Tachibana e o contra-almirante Kunizo Mori foram apontados como os militares que mais se beneficiaram dos atos de canibalismo. Em defesa, eles alegaram que comeram os quatro homens para benefícios físicos e espirituais, pois, além de se tratar de uma vingança, era uma maneira clara de panfletar o triunfo sobre seus cativos. Era um "direito de guerra".
Devido à natureza perversa e por conta das inúmeras controvérsias envolvendo a história, o incidente em Chichijima foi mantido oculto durante anos, principalmente em respeito às famílias das vítimas. Apesar da tristeza com que receberam a notícia, sentiram um pouco de conforto quando souberam que os assassinatos não ficaram impunes.

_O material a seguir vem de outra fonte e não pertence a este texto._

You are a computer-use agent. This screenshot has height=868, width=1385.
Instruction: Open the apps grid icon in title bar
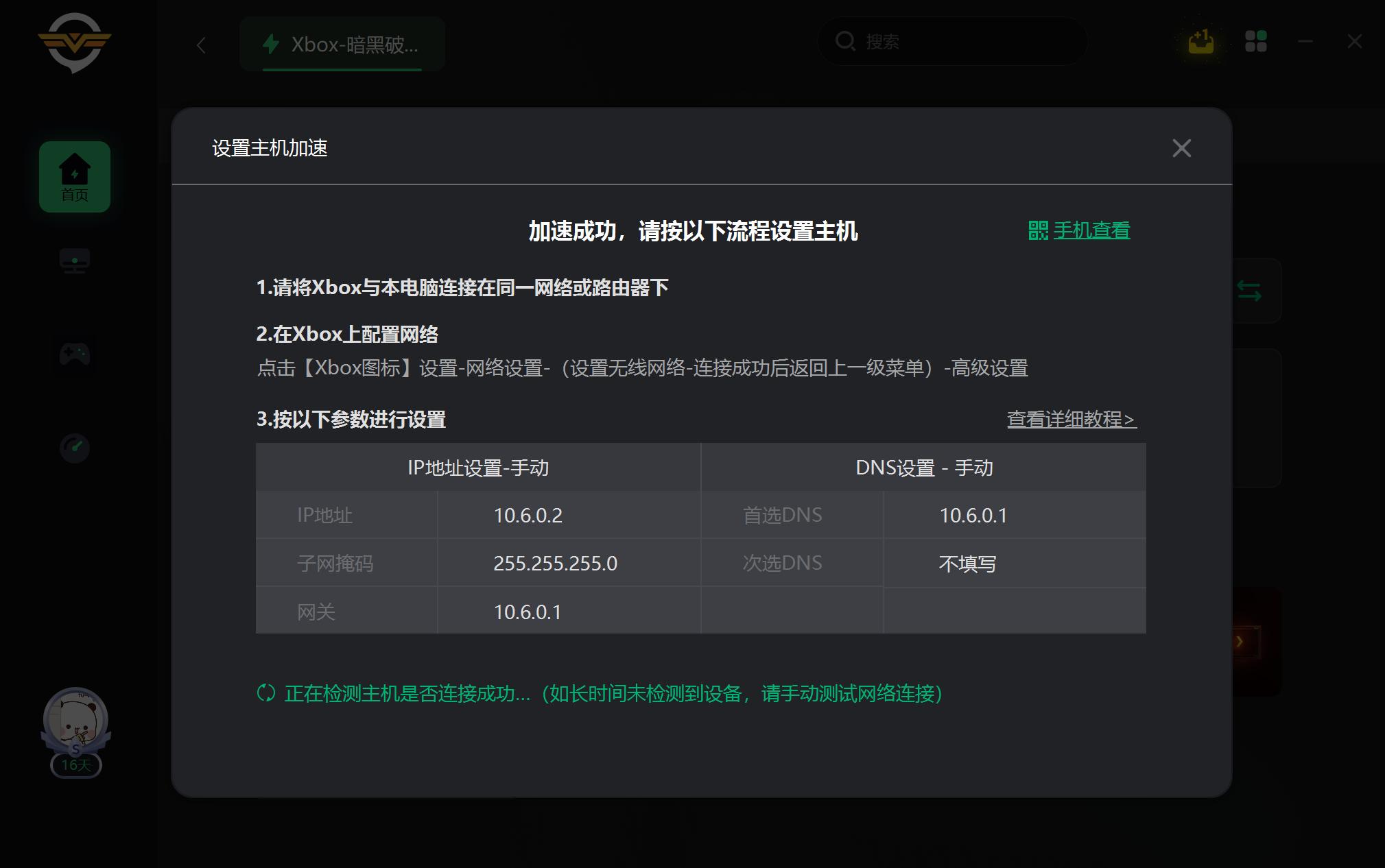tap(1255, 41)
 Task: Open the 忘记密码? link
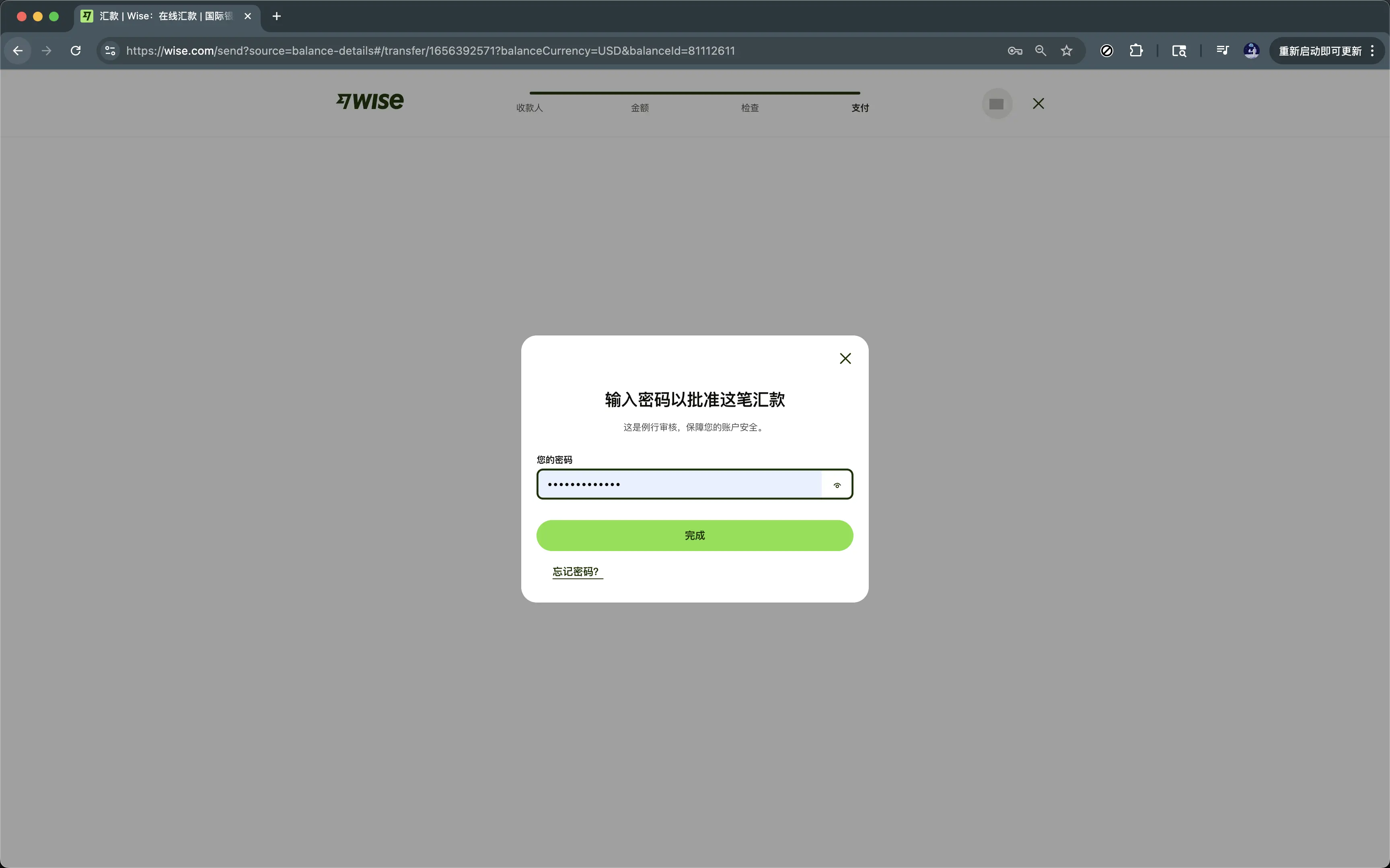[576, 572]
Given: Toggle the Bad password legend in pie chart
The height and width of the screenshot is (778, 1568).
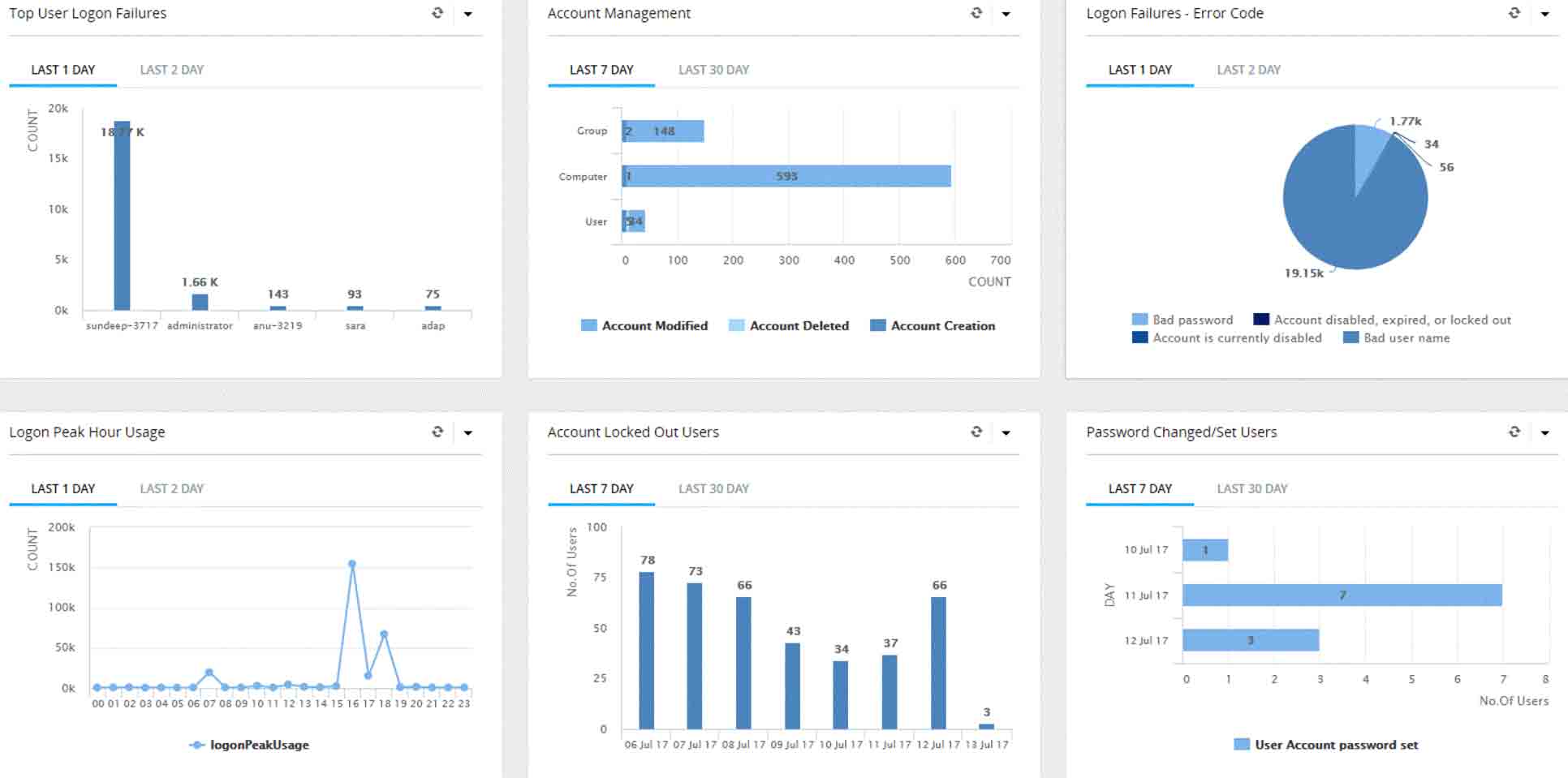Looking at the screenshot, I should coord(1184,320).
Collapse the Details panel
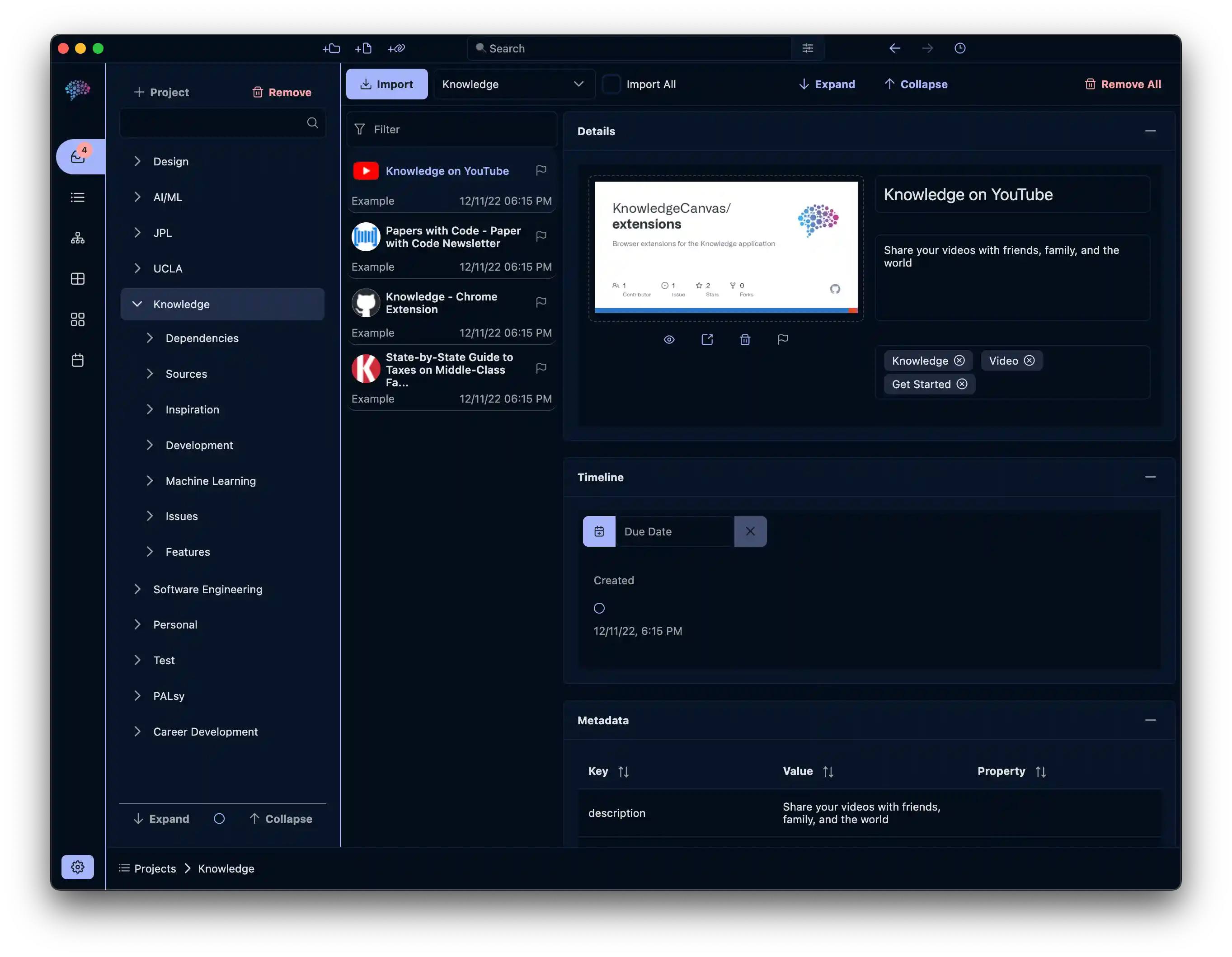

Cerca de 30 soldados japoneses, sendo quatro oficiais, incluindo Matoba e Tachibana, foram acusados de crimes de guerra e declarados culpados. Todos eles foram enforcados e enterrados em túmulos não identificados nas terras de Guam. Os outros militares que tiveram algum tipo de envolvimento também foram considerados culpados e presos, ainda que soltos 8 anos depois.
Dezessete anos mais tarde, ainda existe uma grande aura de polaridade envolvendo o caso, com pedidos de justiça de ambos os lados. A nação japonesa define os processos como um claro caso de vencedores de guerra julgando os perdedores, com vereditos contaminados por racismo, opressão e abuso de autoridade por parte dos Estados Unidos.
Até 2003, o ex-presidente Bush, que alegou não saber de nada até o lançamento do livro de Bradley, declarou que o episódio ainda o assombrava, principalmente o fato de ele ter sido o único a escapar com vida, enquanto os companheiros tiveram que enfrentar um fim tão trágico e animalesco.
"Por que só eu fui abençoado? Será que eu poderia ter feito algo diferente?", questionou-se Bush em entrevista à CNN.